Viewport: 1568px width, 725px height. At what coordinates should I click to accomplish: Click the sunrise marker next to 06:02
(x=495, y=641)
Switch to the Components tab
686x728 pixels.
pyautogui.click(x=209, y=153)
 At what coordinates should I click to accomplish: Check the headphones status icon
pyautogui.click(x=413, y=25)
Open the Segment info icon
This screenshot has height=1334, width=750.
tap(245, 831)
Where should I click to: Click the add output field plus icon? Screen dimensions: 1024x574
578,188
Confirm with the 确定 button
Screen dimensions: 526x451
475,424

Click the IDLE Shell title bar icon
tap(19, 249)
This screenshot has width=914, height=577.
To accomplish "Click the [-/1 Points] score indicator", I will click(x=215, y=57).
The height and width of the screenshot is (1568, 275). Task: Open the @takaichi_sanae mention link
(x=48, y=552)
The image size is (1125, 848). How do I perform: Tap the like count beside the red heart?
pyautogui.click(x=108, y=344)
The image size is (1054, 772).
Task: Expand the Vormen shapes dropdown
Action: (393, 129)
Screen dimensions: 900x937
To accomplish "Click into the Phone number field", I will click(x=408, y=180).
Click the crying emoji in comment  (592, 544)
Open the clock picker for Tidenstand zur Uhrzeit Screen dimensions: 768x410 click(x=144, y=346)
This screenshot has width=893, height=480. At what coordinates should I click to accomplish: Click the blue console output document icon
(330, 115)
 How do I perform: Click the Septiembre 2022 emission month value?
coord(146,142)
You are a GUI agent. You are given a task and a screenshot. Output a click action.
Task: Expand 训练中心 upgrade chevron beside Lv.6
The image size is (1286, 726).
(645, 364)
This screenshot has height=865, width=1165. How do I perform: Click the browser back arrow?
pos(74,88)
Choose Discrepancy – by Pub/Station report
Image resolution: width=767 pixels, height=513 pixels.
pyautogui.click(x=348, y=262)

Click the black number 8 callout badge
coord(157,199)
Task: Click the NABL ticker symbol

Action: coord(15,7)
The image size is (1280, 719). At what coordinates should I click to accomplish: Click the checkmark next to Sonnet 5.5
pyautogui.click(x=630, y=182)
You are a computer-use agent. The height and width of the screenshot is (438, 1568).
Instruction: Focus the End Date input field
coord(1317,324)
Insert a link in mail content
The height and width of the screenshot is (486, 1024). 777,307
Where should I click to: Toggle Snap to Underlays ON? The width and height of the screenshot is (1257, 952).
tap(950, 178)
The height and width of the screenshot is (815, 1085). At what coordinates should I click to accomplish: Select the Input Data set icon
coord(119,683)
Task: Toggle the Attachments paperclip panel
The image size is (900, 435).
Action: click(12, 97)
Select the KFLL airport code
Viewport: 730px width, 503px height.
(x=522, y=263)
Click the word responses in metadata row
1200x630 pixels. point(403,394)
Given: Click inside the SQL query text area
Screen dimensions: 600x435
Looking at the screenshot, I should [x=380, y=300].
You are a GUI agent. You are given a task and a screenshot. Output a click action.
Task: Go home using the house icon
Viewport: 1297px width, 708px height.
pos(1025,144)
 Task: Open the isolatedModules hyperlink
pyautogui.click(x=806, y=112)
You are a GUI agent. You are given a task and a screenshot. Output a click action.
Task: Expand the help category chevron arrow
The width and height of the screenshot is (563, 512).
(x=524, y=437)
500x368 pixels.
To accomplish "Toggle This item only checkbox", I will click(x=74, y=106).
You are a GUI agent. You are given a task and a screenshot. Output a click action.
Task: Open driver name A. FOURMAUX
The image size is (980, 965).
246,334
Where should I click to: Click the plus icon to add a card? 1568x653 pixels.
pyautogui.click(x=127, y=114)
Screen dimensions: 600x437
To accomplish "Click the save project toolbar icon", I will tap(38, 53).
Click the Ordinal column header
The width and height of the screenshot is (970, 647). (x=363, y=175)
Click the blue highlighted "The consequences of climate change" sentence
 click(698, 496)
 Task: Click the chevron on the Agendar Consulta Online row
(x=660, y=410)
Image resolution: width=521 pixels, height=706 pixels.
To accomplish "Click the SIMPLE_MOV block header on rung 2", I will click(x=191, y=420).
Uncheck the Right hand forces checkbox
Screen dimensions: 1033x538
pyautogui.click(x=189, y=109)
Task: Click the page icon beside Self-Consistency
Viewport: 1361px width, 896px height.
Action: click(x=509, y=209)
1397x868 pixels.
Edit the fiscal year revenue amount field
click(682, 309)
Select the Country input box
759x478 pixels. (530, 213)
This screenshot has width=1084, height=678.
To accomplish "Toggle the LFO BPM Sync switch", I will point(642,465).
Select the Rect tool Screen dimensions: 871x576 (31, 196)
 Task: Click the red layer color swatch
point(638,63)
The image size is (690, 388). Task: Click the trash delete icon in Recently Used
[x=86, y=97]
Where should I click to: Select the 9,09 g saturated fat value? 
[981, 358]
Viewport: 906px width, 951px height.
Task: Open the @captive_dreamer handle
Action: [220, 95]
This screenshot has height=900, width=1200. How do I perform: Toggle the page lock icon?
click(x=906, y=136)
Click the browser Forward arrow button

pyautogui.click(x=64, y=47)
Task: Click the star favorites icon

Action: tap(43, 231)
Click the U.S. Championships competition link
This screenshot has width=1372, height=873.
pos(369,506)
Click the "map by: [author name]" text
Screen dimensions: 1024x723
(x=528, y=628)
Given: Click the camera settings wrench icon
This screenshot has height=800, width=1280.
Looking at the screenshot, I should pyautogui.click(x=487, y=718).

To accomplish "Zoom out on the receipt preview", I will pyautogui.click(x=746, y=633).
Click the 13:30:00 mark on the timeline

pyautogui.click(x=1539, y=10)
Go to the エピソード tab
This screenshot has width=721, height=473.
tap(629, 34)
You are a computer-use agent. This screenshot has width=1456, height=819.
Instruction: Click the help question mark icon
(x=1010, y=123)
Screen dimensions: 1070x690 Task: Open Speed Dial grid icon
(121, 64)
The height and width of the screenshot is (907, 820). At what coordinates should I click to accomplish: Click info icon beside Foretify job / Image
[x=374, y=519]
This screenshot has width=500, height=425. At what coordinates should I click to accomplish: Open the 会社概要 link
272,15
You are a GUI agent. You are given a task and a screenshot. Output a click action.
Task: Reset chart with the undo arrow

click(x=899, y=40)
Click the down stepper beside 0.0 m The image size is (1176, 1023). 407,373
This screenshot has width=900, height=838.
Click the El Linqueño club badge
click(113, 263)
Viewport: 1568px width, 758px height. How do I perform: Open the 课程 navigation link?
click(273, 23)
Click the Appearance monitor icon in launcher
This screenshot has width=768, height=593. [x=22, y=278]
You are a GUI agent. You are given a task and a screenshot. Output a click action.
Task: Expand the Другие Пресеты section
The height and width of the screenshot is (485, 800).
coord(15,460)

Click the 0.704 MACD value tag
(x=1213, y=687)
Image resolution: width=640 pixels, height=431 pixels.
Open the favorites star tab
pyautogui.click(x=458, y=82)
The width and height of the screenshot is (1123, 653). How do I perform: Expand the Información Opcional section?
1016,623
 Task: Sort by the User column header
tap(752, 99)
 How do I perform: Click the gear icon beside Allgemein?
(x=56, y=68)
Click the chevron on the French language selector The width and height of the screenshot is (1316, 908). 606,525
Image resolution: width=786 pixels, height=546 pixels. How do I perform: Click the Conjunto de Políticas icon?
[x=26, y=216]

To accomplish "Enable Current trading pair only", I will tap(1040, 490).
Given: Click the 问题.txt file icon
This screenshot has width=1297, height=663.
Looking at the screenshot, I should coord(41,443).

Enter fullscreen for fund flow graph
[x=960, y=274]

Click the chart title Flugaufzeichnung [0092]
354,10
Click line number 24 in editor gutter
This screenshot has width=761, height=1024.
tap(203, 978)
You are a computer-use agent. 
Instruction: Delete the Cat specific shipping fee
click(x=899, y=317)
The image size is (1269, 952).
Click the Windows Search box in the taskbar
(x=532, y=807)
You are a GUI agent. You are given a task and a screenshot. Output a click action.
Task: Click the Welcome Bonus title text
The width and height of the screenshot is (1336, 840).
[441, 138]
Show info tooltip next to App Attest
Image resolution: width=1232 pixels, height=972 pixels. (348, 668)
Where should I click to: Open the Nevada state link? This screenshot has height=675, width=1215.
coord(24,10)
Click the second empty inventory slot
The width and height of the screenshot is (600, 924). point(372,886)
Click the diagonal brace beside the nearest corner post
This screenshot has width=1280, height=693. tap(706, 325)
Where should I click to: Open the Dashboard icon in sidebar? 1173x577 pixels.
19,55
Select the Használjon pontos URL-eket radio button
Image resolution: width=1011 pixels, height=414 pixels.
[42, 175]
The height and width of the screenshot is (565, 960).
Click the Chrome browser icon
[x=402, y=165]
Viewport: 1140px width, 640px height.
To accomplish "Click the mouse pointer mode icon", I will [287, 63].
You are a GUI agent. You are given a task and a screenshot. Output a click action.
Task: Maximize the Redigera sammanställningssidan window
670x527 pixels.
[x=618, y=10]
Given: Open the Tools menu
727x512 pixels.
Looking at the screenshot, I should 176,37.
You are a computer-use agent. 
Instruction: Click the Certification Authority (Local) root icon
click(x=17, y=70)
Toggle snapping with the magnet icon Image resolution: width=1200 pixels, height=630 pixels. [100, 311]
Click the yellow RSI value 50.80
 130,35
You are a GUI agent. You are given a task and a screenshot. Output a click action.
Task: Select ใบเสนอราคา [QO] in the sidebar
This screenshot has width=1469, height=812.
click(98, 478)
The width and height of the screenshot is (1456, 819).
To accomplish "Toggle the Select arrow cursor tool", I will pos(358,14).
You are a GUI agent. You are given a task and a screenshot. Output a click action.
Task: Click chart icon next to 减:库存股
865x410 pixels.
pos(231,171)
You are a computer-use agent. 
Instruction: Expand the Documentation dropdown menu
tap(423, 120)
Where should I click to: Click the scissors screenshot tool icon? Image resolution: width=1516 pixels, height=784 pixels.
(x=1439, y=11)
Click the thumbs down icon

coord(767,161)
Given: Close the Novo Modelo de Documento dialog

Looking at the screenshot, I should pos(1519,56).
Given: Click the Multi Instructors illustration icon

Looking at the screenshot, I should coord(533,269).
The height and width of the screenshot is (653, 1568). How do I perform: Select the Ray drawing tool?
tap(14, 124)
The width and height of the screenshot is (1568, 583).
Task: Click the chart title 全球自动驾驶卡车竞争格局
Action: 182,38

**WORK TO COMPLETE**
Please report every line of the listing that contains the string "only".

**EXERCISE SOLUTION**
To accomplish "Toggle This item only checkbox", I will click(x=74, y=106).
To accomplish "Enable Current trading pair only", I will tap(1040, 490).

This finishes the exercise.